— start of Listed records —

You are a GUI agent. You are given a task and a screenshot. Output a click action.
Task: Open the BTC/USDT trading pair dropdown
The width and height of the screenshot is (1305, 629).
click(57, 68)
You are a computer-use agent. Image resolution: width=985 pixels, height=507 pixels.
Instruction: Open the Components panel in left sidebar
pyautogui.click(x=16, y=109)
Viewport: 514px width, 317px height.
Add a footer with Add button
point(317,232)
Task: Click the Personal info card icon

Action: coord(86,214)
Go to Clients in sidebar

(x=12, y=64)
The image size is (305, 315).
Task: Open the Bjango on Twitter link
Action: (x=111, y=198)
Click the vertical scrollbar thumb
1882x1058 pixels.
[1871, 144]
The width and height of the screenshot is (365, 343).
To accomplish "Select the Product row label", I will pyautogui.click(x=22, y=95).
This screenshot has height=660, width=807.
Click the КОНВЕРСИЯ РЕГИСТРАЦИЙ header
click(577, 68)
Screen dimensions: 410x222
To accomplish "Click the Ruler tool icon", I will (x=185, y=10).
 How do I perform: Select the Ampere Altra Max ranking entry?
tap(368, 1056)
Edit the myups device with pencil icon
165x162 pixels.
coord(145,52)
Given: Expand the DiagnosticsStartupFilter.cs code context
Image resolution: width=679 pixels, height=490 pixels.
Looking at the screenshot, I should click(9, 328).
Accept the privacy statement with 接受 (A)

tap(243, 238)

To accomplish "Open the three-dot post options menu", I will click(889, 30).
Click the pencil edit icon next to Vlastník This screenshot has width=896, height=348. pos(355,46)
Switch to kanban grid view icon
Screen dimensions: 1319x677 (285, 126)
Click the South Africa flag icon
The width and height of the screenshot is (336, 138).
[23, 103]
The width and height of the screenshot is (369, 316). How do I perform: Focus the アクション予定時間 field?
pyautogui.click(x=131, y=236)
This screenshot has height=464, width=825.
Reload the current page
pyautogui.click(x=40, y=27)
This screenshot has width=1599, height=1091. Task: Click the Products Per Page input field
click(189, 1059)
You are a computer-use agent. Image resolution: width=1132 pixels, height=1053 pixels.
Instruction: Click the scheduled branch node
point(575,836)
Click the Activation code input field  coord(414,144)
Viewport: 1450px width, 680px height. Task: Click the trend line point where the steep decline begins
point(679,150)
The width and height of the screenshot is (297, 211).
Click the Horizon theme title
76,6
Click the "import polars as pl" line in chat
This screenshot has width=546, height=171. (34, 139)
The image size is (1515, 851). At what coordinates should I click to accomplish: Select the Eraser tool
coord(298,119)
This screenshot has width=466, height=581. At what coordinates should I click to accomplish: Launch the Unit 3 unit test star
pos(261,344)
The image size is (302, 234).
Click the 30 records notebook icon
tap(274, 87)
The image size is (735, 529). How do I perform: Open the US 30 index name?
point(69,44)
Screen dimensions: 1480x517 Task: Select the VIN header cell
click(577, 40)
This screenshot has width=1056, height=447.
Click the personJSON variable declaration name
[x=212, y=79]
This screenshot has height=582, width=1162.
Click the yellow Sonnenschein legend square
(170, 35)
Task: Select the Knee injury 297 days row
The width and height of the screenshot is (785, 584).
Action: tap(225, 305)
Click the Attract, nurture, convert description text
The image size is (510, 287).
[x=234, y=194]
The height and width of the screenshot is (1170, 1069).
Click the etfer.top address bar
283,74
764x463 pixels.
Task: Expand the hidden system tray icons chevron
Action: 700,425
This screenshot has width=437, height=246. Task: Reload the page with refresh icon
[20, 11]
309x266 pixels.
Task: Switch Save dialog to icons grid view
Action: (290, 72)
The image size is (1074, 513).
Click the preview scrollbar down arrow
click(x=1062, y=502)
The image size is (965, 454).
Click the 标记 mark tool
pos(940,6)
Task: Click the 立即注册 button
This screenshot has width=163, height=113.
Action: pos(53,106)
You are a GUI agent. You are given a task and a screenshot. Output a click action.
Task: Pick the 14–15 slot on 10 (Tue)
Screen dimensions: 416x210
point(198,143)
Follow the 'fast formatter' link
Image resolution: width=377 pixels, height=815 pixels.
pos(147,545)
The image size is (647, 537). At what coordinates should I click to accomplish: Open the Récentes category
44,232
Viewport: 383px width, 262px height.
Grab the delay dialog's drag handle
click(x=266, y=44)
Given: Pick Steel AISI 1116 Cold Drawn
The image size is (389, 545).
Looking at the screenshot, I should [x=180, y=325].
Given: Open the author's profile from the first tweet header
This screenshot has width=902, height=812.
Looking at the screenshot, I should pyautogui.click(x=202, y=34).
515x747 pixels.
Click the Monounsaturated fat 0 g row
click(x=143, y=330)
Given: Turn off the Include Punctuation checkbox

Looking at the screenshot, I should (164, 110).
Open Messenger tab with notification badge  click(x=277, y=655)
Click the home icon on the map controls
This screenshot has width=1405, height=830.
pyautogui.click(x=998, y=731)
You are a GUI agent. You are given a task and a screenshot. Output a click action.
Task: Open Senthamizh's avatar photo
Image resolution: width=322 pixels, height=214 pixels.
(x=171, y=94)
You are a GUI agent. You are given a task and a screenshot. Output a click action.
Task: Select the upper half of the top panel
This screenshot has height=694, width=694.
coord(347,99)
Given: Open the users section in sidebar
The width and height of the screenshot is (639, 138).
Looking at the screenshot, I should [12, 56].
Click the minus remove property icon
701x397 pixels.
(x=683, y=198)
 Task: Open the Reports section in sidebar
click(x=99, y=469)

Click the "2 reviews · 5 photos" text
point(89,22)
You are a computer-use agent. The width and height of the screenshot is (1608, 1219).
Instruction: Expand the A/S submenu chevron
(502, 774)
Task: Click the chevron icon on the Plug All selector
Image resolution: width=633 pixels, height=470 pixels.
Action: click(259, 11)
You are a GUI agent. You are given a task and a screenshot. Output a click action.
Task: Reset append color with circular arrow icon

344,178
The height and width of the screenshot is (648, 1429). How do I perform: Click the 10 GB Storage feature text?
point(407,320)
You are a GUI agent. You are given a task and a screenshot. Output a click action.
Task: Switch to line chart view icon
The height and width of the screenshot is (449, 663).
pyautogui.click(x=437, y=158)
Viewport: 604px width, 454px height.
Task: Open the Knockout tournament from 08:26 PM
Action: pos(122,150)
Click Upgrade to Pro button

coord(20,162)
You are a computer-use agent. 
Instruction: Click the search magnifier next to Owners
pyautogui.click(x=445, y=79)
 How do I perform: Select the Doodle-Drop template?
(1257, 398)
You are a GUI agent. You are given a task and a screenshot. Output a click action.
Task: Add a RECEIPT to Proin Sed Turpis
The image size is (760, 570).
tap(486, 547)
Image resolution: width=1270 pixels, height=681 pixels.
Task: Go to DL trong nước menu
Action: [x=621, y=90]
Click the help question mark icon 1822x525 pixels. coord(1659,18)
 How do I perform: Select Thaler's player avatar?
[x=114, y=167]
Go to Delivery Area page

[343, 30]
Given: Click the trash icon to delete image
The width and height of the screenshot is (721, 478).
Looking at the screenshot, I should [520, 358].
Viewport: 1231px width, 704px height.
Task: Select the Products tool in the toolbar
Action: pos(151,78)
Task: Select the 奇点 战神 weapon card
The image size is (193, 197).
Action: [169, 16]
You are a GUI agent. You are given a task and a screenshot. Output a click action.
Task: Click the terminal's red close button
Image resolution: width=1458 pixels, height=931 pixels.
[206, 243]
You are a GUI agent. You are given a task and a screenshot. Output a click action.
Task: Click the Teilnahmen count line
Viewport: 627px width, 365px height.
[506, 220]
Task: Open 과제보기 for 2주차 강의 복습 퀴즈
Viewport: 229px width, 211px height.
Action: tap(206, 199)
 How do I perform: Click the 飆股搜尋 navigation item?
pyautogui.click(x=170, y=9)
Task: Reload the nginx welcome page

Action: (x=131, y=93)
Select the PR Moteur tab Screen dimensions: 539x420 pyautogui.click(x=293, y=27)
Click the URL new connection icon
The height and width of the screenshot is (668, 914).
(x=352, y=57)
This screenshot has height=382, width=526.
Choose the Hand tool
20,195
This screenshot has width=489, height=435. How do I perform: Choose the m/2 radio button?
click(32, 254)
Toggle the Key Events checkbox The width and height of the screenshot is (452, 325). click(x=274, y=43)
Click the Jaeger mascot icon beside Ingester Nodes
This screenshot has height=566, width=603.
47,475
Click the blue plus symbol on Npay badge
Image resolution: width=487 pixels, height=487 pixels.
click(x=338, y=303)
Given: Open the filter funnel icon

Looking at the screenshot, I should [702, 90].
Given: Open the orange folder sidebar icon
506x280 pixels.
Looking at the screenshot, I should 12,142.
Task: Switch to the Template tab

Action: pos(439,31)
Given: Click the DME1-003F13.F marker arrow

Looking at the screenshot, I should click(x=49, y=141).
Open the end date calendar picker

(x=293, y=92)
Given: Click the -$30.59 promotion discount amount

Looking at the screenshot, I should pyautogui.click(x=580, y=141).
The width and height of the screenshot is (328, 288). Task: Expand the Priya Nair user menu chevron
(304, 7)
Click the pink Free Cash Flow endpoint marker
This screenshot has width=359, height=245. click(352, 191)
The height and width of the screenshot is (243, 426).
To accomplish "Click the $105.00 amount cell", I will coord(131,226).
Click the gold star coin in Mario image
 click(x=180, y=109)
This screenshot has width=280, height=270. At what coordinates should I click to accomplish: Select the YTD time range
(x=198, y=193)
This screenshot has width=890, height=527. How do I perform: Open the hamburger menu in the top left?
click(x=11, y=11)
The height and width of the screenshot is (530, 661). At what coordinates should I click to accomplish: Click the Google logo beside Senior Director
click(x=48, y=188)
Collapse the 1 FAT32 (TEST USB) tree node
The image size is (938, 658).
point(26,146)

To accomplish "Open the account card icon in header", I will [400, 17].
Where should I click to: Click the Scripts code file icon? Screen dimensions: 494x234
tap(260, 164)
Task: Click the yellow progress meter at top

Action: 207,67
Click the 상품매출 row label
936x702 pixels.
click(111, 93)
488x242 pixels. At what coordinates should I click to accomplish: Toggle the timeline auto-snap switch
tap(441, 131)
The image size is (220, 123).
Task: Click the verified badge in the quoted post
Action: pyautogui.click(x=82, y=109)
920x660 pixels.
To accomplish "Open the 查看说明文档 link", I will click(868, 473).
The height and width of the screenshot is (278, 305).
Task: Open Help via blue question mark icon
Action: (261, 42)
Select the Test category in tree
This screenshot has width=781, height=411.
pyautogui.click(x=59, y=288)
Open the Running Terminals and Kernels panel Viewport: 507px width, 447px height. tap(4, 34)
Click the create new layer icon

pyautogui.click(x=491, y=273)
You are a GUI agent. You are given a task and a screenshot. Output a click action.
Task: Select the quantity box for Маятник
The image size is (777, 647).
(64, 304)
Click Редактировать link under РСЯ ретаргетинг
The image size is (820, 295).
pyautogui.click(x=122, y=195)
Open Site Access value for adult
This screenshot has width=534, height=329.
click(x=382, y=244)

— end of Listed records —

● **What you will do**:
Please revise the listing from its start through the line containing "click(57, 68)", changing "dropdown" to "menu" and leaving everything else unchanged.

● **Exercise response**:
You are a GUI agent. You are given a task and a screenshot. Output a click action.
Task: Open the BTC/USDT trading pair menu
The width and height of the screenshot is (1305, 629).
click(57, 68)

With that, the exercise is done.